Records for this task Start Marker

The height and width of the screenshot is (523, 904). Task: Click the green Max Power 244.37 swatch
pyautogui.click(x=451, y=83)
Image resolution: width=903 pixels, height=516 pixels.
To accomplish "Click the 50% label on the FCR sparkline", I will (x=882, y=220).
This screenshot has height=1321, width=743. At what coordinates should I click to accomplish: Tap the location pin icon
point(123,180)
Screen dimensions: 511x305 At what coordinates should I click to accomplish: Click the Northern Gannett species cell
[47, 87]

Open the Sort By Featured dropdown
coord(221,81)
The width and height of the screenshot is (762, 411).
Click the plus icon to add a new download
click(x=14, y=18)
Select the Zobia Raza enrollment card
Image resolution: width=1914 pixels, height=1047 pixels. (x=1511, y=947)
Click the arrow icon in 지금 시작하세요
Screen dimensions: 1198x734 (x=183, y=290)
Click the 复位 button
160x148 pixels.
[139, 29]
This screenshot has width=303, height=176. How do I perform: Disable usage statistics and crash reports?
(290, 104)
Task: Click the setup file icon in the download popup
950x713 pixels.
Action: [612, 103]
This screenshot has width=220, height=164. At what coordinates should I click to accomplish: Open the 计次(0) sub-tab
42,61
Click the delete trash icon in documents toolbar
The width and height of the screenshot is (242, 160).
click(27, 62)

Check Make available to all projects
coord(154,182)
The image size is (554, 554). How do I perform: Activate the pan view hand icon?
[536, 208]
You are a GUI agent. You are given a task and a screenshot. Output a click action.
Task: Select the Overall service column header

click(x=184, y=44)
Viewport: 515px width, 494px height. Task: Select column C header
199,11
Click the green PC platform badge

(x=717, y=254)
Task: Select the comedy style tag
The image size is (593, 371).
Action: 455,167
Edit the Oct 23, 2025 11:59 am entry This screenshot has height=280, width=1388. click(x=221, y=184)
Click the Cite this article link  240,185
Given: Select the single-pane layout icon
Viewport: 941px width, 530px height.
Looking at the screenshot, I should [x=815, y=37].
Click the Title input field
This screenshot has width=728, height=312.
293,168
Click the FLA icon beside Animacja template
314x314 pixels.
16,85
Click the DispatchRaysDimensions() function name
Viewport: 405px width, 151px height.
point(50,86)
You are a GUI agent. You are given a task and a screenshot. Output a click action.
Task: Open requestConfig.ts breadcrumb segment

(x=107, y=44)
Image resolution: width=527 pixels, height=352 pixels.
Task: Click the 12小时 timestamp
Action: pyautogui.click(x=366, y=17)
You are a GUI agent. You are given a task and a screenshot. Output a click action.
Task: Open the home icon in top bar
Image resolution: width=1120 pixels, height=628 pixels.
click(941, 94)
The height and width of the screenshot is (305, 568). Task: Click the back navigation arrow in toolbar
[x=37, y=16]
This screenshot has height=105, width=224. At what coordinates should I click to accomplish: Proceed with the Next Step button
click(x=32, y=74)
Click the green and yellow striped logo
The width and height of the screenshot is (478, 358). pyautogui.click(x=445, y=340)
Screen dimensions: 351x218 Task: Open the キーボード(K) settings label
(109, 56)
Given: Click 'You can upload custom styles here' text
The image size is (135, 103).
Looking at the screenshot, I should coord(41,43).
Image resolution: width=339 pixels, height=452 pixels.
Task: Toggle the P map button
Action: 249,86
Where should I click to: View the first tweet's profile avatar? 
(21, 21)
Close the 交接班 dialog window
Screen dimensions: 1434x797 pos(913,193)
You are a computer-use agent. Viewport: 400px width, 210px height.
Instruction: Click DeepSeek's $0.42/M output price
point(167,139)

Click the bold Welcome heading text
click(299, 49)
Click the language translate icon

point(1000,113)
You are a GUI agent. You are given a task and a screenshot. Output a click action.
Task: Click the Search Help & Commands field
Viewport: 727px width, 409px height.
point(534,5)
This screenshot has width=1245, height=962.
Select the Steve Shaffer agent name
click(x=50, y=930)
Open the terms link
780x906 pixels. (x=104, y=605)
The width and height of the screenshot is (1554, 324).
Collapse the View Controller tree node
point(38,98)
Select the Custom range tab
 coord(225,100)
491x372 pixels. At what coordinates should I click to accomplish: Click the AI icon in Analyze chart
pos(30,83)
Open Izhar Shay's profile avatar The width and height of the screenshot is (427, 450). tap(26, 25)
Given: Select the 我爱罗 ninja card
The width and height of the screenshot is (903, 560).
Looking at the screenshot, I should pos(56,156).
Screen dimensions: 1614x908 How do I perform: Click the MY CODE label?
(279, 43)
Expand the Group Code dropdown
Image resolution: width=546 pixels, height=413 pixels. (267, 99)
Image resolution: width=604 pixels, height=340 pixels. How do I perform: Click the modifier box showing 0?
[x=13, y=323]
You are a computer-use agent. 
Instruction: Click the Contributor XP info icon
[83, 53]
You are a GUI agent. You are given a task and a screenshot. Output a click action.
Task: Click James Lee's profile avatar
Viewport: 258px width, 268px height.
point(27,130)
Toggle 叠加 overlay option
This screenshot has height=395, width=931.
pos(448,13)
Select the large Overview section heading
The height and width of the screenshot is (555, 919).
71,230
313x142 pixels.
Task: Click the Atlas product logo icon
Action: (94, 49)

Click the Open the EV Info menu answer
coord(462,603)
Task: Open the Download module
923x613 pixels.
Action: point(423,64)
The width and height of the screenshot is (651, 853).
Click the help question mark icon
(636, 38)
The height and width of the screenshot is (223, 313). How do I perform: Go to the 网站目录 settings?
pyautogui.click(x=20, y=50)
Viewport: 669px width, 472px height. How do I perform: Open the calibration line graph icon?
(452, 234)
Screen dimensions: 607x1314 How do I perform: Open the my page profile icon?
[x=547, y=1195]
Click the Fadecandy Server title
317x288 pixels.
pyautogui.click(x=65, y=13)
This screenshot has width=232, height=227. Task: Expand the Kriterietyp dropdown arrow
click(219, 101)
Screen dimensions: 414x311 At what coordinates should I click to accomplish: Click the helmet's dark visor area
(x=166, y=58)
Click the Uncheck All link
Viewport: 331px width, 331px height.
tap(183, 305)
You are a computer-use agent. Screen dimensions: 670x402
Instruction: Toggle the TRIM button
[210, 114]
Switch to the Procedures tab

Records for this task End Marker

**To do:** Every line above is to be transcribed exactly, with nothing dropped.

**Reply:**
The height and width of the screenshot is (523, 904). Task: Click the green Max Power 244.37 swatch
pyautogui.click(x=451, y=83)
Image resolution: width=903 pixels, height=516 pixels.
To accomplish "Click the 50% label on the FCR sparkline", I will (x=882, y=220).
This screenshot has height=1321, width=743. At what coordinates should I click to accomplish: Tap the location pin icon
point(123,180)
Screen dimensions: 511x305 At what coordinates should I click to accomplish: Click the Northern Gannett species cell
[47, 87]

Open the Sort By Featured dropdown
coord(221,81)
The width and height of the screenshot is (762, 411).
Click the plus icon to add a new download
click(x=14, y=18)
Select the Zobia Raza enrollment card
Image resolution: width=1914 pixels, height=1047 pixels. (x=1511, y=947)
Click the arrow icon in 지금 시작하세요
Screen dimensions: 1198x734 (x=183, y=290)
Click the 复位 button
160x148 pixels.
[139, 29]
This screenshot has width=303, height=176. How do I perform: Disable usage statistics and crash reports?
(290, 104)
Task: Click the setup file icon in the download popup
950x713 pixels.
Action: [612, 103]
This screenshot has width=220, height=164. At what coordinates should I click to accomplish: Open the 计次(0) sub-tab
42,61
Click the delete trash icon in documents toolbar
The width and height of the screenshot is (242, 160).
click(27, 62)

Check Make available to all projects
coord(154,182)
The image size is (554, 554). How do I perform: Activate the pan view hand icon?
[536, 208]
You are a GUI agent. You are given a task and a screenshot. Output a click action.
Task: Select the Overall service column header

click(x=184, y=44)
Viewport: 515px width, 494px height. Task: Select column C header
199,11
Click the green PC platform badge

(x=717, y=254)
Task: Select the comedy style tag
The image size is (593, 371).
Action: 455,167
Edit the Oct 23, 2025 11:59 am entry This screenshot has height=280, width=1388. click(x=221, y=184)
Click the Cite this article link  240,185
Given: Select the single-pane layout icon
Viewport: 941px width, 530px height.
Looking at the screenshot, I should [x=815, y=37].
Click the Title input field
This screenshot has width=728, height=312.
293,168
Click the FLA icon beside Animacja template
314x314 pixels.
16,85
Click the DispatchRaysDimensions() function name
Viewport: 405px width, 151px height.
point(50,86)
You are a GUI agent. You are given a task and a screenshot. Output a click action.
Task: Open requestConfig.ts breadcrumb segment

(x=107, y=44)
Image resolution: width=527 pixels, height=352 pixels.
Task: Click the 12小时 timestamp
Action: pyautogui.click(x=366, y=17)
You are a GUI agent. You are given a task and a screenshot. Output a click action.
Task: Open the home icon in top bar
Image resolution: width=1120 pixels, height=628 pixels.
click(941, 94)
The height and width of the screenshot is (305, 568). Task: Click the back navigation arrow in toolbar
[x=37, y=16]
This screenshot has height=105, width=224. At what coordinates should I click to accomplish: Proceed with the Next Step button
click(x=32, y=74)
Click the green and yellow striped logo
The width and height of the screenshot is (478, 358). pyautogui.click(x=445, y=340)
Screen dimensions: 351x218 Task: Open the キーボード(K) settings label
(109, 56)
Given: Click 'You can upload custom styles here' text
The image size is (135, 103).
Looking at the screenshot, I should coord(41,43).
Image resolution: width=339 pixels, height=452 pixels.
Task: Toggle the P map button
Action: 249,86
Where should I click to: View the first tweet's profile avatar? 
(21, 21)
Close the 交接班 dialog window
Screen dimensions: 1434x797 pos(913,193)
You are a computer-use agent. Viewport: 400px width, 210px height.
Instruction: Click DeepSeek's $0.42/M output price
point(167,139)

Click the bold Welcome heading text
click(299, 49)
Click the language translate icon

point(1000,113)
You are a GUI agent. You are given a task and a screenshot. Output a click action.
Task: Click the Search Help & Commands field
Viewport: 727px width, 409px height.
point(534,5)
This screenshot has width=1245, height=962.
Select the Steve Shaffer agent name
click(x=50, y=930)
Open the terms link
780x906 pixels. (x=104, y=605)
The width and height of the screenshot is (1554, 324).
Collapse the View Controller tree node
point(38,98)
Select the Custom range tab
 coord(225,100)
491x372 pixels. At what coordinates should I click to accomplish: Click the AI icon in Analyze chart
pos(30,83)
Open Izhar Shay's profile avatar The width and height of the screenshot is (427, 450). tap(26, 25)
Given: Select the 我爱罗 ninja card
The width and height of the screenshot is (903, 560).
Looking at the screenshot, I should pos(56,156).
Screen dimensions: 1614x908 How do I perform: Click the MY CODE label?
(279, 43)
Expand the Group Code dropdown
Image resolution: width=546 pixels, height=413 pixels. (267, 99)
Image resolution: width=604 pixels, height=340 pixels. How do I perform: Click the modifier box showing 0?
[x=13, y=323]
You are a computer-use agent. 
Instruction: Click the Contributor XP info icon
[83, 53]
You are a GUI agent. You are given a task and a screenshot. Output a click action.
Task: Click James Lee's profile avatar
Viewport: 258px width, 268px height.
point(27,130)
Toggle 叠加 overlay option
This screenshot has height=395, width=931.
pos(448,13)
Select the large Overview section heading
The height and width of the screenshot is (555, 919).
71,230
313x142 pixels.
Task: Click the Atlas product logo icon
Action: (94, 49)

Click the Open the EV Info menu answer
coord(462,603)
Task: Open the Download module
923x613 pixels.
Action: point(423,64)
The width and height of the screenshot is (651, 853).
Click the help question mark icon
(636, 38)
The height and width of the screenshot is (223, 313). How do I perform: Go to the 网站目录 settings?
pyautogui.click(x=20, y=50)
Viewport: 669px width, 472px height. How do I perform: Open the calibration line graph icon?
(452, 234)
Screen dimensions: 607x1314 How do I perform: Open the my page profile icon?
[x=547, y=1195]
Click the Fadecandy Server title
317x288 pixels.
pyautogui.click(x=65, y=13)
This screenshot has width=232, height=227. Task: Expand the Kriterietyp dropdown arrow
click(219, 101)
Screen dimensions: 414x311 At what coordinates should I click to accomplish: Click the helmet's dark visor area
(x=166, y=58)
Click the Uncheck All link
Viewport: 331px width, 331px height.
tap(183, 305)
You are a computer-use agent. Screen dimensions: 670x402
Instruction: Toggle the TRIM button
[210, 114]
Switch to the Procedures tab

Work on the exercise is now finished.